Watch Razors: The Return Of Jack The Ripper Online Fandango
- Issuu is a digital publishing platform that makes it simple to publish magazines, catalogs, newspapers, books, and more online. Easily share your publications and get.
- There’s about a ton of plastic for each person living in the world today—that’s 8,300 million tons of plastic produced since 1950, most of which has become.
As Sega’s Hail Mary pass on hardware, the Dreamcast wasn’t exactly the miracle the company prayed for. But the long-dead console still has a massive fanbase, as a. Around this time last year, my mom passed away. Watch The Unbroken Online Hollywoodreporter here. I was in charge of planning her funeral and burial arrangements, dealing with her stuff, and pretty much all the other. Love makes people do dumb stuff. But there are practical, easy steps we can take to maintain our privacy during romantic relationships, and changing one simple.

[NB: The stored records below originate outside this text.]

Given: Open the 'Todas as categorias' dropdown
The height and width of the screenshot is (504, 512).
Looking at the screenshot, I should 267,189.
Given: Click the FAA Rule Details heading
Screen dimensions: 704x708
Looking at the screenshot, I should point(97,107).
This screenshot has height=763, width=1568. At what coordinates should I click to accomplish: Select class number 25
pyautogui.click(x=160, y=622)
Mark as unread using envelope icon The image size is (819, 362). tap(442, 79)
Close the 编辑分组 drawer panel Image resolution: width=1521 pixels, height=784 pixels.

Mad Genius Brings Flappy Bird Back From the Dead on Dreamcast Memory Card. As Sega’s Hail Mary pass on hardware, the Dreamcast wasn’t exactly the miracle the company prayed for. But the long- dead console still has a massive fanbase, as a clever hacker who managed to port the infinitely addictive Flappy Bird to the Dreamcast’s interactive memory card recently demonstrated. The VMU, or Visual Memory Unit, was an oversized memory card that plugged into the Dreamcast’s controllers to store game data, or serve as a second- screen for some games using its built- in monochrome LCD display.

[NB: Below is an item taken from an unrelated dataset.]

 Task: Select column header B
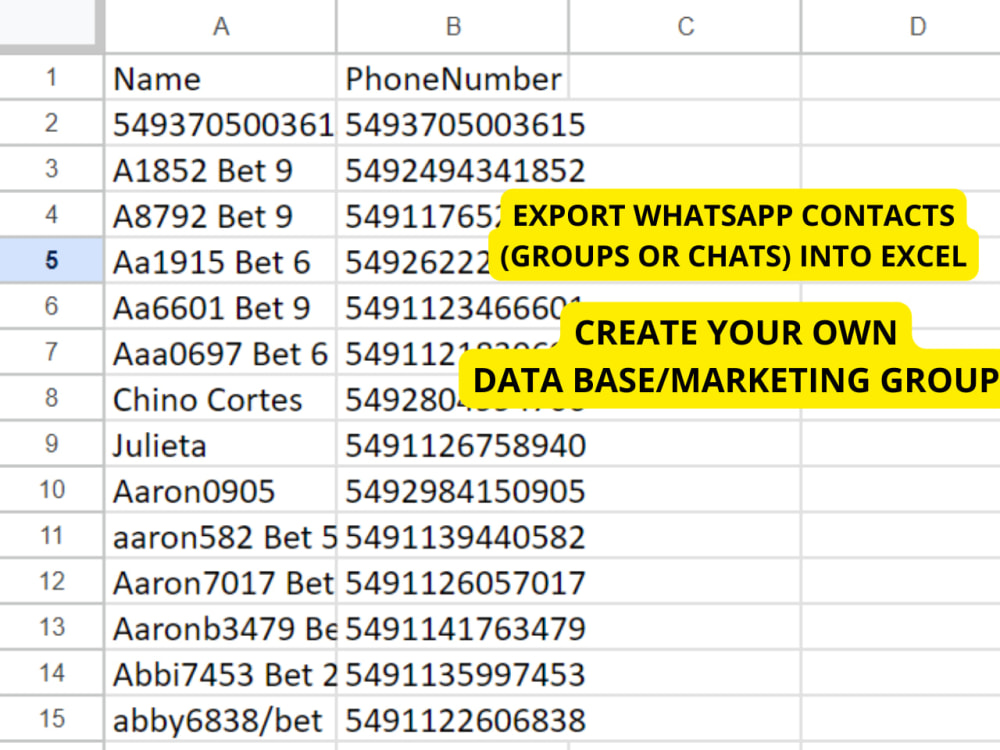pos(454,26)
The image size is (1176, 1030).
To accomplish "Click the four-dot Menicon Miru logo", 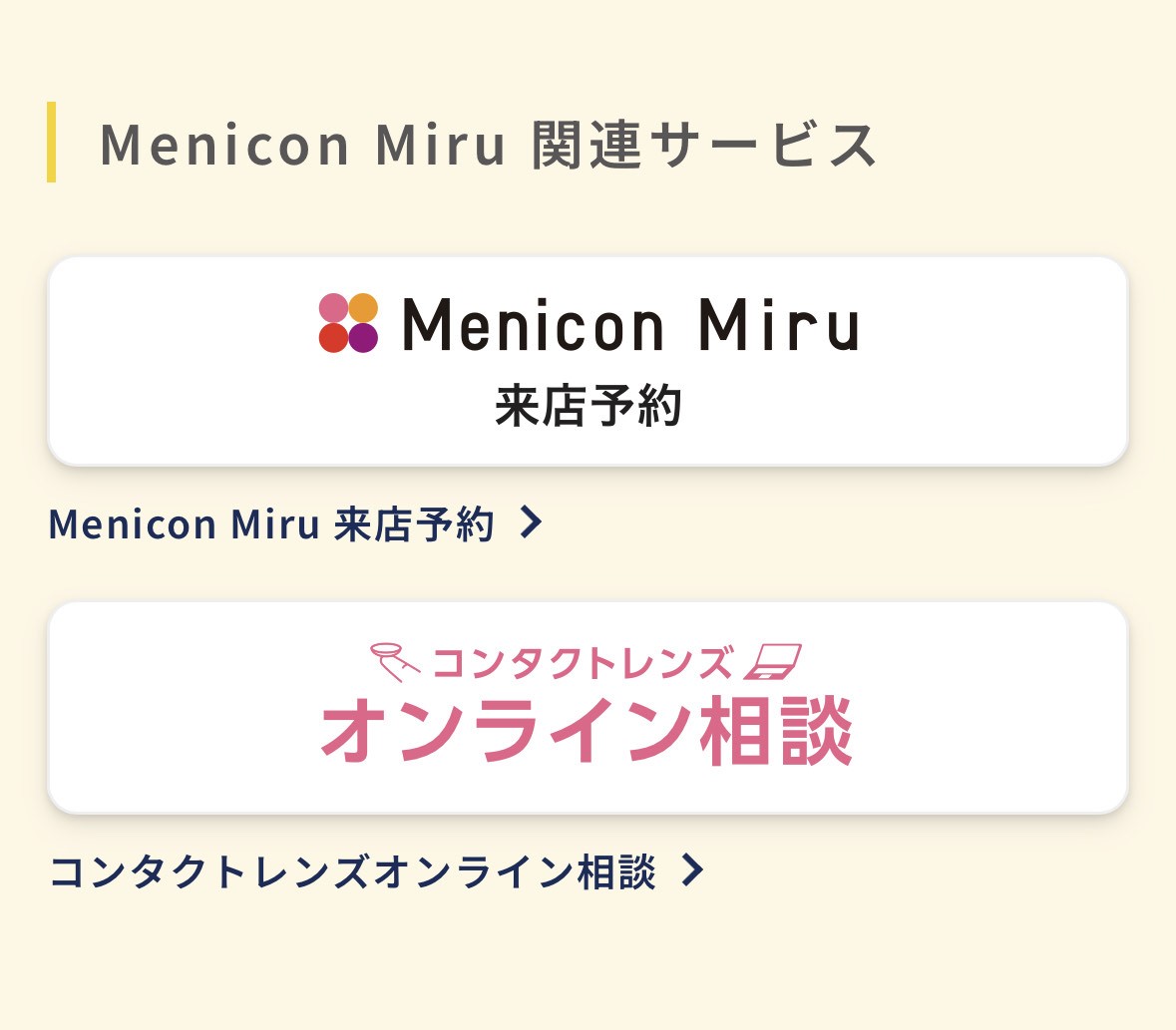I will coord(348,323).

The VMU also featured basic controls, and could be used as a portable gaming device if you refused to just buy a Game Boy. Dmitry Grinberg’s hack of the Dreamcast VMU includes developing an ARM chip emulator for the tiny, under- powered gaming device, allowing it to run the (infamously discontinued) mobile game Flappy Bird—very, very slowly. You might assume the game would be much easier running in slow motion, but the controls are equally unresponsive, as this video of Grinberg failing to get past the first obstacle demonstrates. If it were solely up to their creators, both the Dreamcast and Flappy Bird would have likely gone the way of the dinosaurs. But fans, like life, always find a way.[You. Tube via Hackaday].